1(3), hal. Tersedia di:
Https://Jurnal.Usu.Ac.Id/Index.Php/Dpol/Article/Download/1034/581.
Siswoyo, D. (2013) 'Pandangan Bung Karno Tentang Pancasila Dan Pendidikan', Jurnal Cakrawala
Pendidikan.

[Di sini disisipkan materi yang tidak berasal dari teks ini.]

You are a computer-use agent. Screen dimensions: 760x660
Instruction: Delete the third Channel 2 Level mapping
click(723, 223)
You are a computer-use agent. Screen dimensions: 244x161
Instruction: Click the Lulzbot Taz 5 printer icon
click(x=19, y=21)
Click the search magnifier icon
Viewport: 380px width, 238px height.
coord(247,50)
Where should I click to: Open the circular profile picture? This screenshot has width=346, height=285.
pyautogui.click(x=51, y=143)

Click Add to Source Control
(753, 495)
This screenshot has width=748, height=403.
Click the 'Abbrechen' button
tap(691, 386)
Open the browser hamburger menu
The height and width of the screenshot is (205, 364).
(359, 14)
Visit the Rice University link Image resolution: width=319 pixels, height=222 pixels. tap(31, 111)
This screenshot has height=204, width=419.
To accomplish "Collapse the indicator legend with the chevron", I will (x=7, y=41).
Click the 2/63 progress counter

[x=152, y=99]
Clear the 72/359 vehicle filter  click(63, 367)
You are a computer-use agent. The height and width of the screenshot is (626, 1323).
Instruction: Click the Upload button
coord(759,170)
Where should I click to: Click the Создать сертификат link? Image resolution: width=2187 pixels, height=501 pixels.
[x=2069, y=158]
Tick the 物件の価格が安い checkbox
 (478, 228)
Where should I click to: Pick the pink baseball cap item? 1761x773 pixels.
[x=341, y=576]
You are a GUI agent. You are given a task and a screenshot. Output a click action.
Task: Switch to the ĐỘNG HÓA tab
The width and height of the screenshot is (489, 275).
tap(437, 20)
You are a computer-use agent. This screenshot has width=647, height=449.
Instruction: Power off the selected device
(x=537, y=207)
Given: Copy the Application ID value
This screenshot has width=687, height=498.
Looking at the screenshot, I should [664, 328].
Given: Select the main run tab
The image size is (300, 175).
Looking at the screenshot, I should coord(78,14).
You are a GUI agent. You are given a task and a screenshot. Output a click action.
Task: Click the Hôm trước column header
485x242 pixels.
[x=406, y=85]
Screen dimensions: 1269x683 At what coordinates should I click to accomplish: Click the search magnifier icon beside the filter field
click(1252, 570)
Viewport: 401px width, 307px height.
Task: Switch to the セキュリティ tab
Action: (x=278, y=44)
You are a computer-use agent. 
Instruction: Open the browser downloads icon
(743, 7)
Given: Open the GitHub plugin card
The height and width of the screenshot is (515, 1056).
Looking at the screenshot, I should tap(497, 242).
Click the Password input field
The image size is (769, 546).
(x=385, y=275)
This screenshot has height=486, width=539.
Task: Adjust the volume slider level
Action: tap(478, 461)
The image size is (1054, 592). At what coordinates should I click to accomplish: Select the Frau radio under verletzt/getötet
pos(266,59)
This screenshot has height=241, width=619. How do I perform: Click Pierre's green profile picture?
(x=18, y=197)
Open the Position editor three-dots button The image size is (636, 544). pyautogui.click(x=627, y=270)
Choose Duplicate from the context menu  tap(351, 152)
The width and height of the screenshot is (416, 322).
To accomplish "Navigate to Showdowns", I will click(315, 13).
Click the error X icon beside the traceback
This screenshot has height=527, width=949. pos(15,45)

Doi: 10.21831/Cp.V5i1.1264.
Sudrajat, A. (2011) 'Mengapa Pendidikan Karakter?', Pendidikan Karakter. doi:
10.21831/Jpk.V1i1.1316.
Suharjono, M. (2012) 'Filosofi Nilai Dalam Pendidikan Karakter', Jurnal Pelopor
Pendidikan.
Thomas, EC, dkk. (2018) 'Beck Self-Esteem Scale-Short Form: Pengembangan Dan Evaluasi
Psikometri Sebuah Skala Untuk Penilaian Konsep Diri Pada Skizofrenia', Penelitian Psikiatri.
Elsevier Ireland Ltd, 263(Oktober 2017), Hal.
173–180. Doi: Https://Doi.Org/10.1016/J.Psychres.2018.02.053.
Wening, S. (2012a) 'Pembentukan Karakter Bangsa Melalui Pendidikan Nilai', Jurnal Pendidikan
Karakter. Doi: 10.21831/Jpk.V0i1.1452.
Wening, S. (2012b) 'Pembentukan Karekter Bangsa Melalui Pendidikan Nilai', Jurnal Pendidikan
Karakter, Ii(1), Pp. 55–66. Doi: 10.21831/Jpk.V0i1.1452.